Seni tradisi menjadi salah satu cara merawat peninggalan leluhur agar tetap bernapas dalam deru kehidupan modern. Ia menjelma dalam berbagai liku hidup. Tari, musik, pakaian, seni rupa, hingga kuliner. Mengenalnya menjadi salah satu cara untuk belajar menjadi Indonesia.

“Ceritakan padaku, apa yang harus kuketahui tentang Indonesia”. Permintaan ini terlontar dari seorang perempuan berusia 33 tahun yang sehari-hari mengurusi berbagai ajang internasional tingkat dunia. Tempat bekerjanya selalu berpindah, dari satu negara ke negara lain.

Lebih dari 20 negara sudah ia jelajahi. Pekerjaannya pun membawanya bertemu orang dari berbagai ras. Pada saat itulah ia menyadari, hingga 33 tahun hidupnya, ia tak banyak tahu tentang negerinya sendiri.

“Ujung-ujungnya saya selalu ke Google tiap ada yang tanya-tanya. Misalnya, tempat berlibur selain ke Bali. Budaya atau festival budaya yang menarik di Indonesia ada apa aja, gimana sejarahnya, macam-macam pertanyaannya. Kadang, pertanyaan mereka atau cerita teman-teman setelah mereka datang ke Indonesia, membuat saya jadi malu sendiri,” terang Ratih, yang kini tengah berada di Spanyol.
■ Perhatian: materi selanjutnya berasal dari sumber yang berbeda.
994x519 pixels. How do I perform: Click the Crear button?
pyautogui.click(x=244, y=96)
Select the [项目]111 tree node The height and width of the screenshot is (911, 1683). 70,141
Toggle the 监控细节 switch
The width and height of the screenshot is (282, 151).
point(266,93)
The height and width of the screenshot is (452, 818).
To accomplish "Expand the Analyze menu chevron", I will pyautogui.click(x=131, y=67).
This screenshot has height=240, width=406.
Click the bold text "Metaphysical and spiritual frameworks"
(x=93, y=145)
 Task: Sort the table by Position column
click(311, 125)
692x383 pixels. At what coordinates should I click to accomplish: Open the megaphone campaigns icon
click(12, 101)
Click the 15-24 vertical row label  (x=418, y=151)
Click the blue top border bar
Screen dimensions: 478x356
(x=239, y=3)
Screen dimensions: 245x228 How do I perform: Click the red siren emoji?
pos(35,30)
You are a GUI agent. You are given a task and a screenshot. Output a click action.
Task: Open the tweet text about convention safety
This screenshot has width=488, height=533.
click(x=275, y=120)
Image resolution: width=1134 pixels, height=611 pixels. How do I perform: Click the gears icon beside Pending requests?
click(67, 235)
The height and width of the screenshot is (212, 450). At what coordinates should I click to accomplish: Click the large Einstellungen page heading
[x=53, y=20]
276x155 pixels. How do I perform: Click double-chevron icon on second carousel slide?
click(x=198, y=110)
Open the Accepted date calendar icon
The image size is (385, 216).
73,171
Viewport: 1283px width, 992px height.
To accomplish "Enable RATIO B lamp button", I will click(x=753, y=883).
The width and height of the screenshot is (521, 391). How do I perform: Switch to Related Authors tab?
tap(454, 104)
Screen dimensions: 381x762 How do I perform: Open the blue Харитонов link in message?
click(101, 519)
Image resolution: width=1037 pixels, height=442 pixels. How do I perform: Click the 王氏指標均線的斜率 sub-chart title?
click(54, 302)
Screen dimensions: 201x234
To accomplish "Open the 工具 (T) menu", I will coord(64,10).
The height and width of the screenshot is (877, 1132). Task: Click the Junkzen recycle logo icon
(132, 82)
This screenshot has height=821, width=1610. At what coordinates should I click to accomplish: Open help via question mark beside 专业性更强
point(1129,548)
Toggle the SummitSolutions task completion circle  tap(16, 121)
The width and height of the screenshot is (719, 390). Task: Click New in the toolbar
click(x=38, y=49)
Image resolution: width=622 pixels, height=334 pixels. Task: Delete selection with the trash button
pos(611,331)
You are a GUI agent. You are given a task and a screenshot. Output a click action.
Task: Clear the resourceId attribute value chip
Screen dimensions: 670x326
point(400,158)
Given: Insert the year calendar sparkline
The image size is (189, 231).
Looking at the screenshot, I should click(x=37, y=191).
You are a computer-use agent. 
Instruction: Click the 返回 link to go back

Ratih tidak sendiri. Seumur hidup tinggal di kota besar membuatnya jauh dari segala sesuatu yang bersifat tradisi, asli Indonesia. Derap pembangunan yang cepat dan membawa berbagai informasi dari luar kian mudah diserap. Sayangnya membuat generasi muda juga cepat melupakan berbagai hal asli Indonesia.

Tidak sedikit yang lupa, sejatinya Indonesia ibarat mozaik peradaban manusia yang menampilkan berbagai budaya dari suku bangsa dan ras yang berbeda. Indonesia yang multikultural, multiras, dan multiagama, sejatinya bukan hal baru, tetapi menjadi akar peradaban. Belajar tentang Indonesia bisa lewat banyak cara. Bukan hanya dari museum, buku pelajaran atau keluarga inti, tetapi juga lewat seni tari.

Pintu budaya

Tari dalam dunia anak-anak merupakan salah satu kegiatan fisik yang menyenangkan sekaligus edukatif. Bagi penggiat seni seperti Vita Valeska, menari menjadi wadah untuk memberi paparan tentang kehidupan pada anak-anak asuhnya. Di sanggar tari miliknya, Sanggita Kencana Budaya, ia tak hanya sekadar mengajar tari, tetapi juga mengajak anak didiknya menyelami seni dan kehidupannya lebih jauh.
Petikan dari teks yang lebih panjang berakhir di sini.